松尾清貴「ルーシー・デズモンド」

ルーシー・デズモンド

ルーシー・デズモンド

戦時中の特務機関のあやしい策動から幕を開けた物語は一気にポストバブルの時代に飛ぶのだが、そこではHIV感染者が内臓をくりぬかれた後に河に流されるという連続殺人事件が発生していた。その殺人事件を捜査する刑事や関係者にはつねにLD,もしくは<ルーシー・D>という符丁がつきまとい、それが被害者か犯人か、男性か女性か、はたまた一人の人間を指し示すのか示さないのか、曖昧なままに物語は進行する。

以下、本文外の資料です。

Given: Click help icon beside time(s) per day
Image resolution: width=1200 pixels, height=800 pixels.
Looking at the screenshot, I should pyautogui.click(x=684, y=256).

「簡素な生活」を読んだ時にはこれは間違いなく芥川賞だと確信し、また予想通り芥川賞はおろかいかなる賞にもひっかることなく終わった著者の第二弾長編。前作は本当に良くできていたのだが、本作は同じ人の作とは思えないほど文章に粗が目立ち大変に残念である。全く意味のない衒学的な記述は、そもそも衒学的、ペダンティックと言いうるのかどうか、例えば京極夏彦氏の、はたまた西尾維新氏の作品を読んでいると強く思えてならないのだが、本作にもそれらと同じ雰囲気を感じざてしまう。その「ペダンティズム」が本作の骨格的要素を成立されている以上、物語全体へののめり込みは浅い物とならざるを得ない。やはりそもそも、現代的な女の子や男の子の話し言葉の書き込み具合に難があり、極めて硬い感のある地の文とのバランスが悪く、全体的な文章の質を落としてしまっている。なんだかなあ、こういう思わせぶりで、その実なんにも存在しない小説には、うんざりなんだよなあ。こんな若手の書くような文章をまねしなくても、充分時代遅れで重々しくすばらしい文章が書ける人だと思うのだが。売れないと思うけど。